2025-12-24

Daily Intelligence Brief (English) | 11 pages

DEVELOPMENT 4: SEXUAL VIOLENCE CRISIS

The Inter-American Commission on Human Rights expressed extreme concern December 24 regarding a one thousand percent increase in sexual violence cases against women, girls, and adolescents in Haiti. The ten-fold multiplication in reported incidents reflects gang territorial expansion into residential neighborhoods where state protection apparatus has completely collapsed. Sexual violence serves as both a terror weapon for population control and a systematic tool for displacing communities from gang-contested zones. The IACHR statement coincides with broader humanitarian reporting indicating gang-controlled territories now function as zones of total impunity where civilian protection norms have ceased to exist. The magnitude of the increase suggests sexual violence has become institutionalized within gang operational doctrine rather than representing isolated criminal incidents.

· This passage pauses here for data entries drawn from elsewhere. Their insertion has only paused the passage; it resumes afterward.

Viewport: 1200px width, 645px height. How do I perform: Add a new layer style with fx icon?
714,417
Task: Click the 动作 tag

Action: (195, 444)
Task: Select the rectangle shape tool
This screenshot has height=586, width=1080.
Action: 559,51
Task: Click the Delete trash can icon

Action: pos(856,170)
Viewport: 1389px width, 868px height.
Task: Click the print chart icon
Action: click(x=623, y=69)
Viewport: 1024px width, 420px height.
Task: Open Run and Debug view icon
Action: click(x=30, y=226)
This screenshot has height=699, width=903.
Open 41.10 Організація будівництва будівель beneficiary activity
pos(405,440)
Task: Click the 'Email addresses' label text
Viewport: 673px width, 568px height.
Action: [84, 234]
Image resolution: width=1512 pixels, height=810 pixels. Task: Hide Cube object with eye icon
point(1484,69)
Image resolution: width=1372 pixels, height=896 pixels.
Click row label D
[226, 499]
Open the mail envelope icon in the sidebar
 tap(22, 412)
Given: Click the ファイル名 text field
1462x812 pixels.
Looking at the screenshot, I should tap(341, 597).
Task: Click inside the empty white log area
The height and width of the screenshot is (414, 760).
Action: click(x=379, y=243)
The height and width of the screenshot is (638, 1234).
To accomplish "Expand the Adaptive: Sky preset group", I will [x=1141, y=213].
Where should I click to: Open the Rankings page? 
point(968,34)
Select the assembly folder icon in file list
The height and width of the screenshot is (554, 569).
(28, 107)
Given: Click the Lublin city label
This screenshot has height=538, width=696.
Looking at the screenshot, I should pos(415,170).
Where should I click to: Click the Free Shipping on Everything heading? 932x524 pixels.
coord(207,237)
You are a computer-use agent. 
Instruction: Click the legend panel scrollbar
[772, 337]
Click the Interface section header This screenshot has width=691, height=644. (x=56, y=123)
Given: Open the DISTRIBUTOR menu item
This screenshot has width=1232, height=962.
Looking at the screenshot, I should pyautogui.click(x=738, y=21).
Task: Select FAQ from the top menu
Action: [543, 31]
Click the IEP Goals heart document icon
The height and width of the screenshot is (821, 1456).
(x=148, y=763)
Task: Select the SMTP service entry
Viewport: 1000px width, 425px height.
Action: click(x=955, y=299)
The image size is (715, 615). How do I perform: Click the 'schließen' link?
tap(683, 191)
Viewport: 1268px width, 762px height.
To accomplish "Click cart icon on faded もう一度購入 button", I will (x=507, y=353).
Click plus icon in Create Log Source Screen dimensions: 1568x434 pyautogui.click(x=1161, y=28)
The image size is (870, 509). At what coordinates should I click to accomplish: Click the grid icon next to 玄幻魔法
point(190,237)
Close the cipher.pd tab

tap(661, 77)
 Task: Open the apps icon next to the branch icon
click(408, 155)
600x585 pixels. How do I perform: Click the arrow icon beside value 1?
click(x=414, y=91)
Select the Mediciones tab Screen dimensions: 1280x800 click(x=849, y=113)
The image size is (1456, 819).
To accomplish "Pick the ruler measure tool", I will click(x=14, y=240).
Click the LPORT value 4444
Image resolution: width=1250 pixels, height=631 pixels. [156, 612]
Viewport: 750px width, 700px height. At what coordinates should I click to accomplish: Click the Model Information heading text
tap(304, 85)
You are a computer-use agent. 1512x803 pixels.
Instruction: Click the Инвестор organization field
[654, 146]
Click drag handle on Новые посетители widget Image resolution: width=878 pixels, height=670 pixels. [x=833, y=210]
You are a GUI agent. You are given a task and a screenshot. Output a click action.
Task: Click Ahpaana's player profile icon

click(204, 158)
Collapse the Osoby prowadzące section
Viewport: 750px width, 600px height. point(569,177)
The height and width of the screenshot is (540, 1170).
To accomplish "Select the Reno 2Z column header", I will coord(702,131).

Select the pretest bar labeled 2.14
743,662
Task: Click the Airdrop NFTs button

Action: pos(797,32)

Victims in gang-controlled territories face zero access to medical care following the December 24, 2025 healthcare system collapse documented in the December 24 General Hospital attack. The psychological trauma compounds physical injury as survivors have no functioning state institutions to report crimes or seek justice. International humanitarian organizations have documented that sexual violence targeting adolescents often precedes forced recruitment into gang structures, creating a pipeline that sustains gang manpower while destroying family units. The IACHR warning arrives as Haiti enters peak displacement season when families flee Port-au-Prince violence for perceived rural safety. However, gang territorial expansion has eliminated traditional safe zones, leaving displaced populations vulnerable to assault in informal settlements lacking any security presence. The absence of functioning police protection in gang-controlled neighborhoods means sexual violence crimes generate zero legal consequences, creating a self-reinforcing cycle of impunity. Women's rights organizations have suspended field operations in multiple Port-au-Prince communes following direct threats from gang elements, eliminating even civil society protection mechanisms.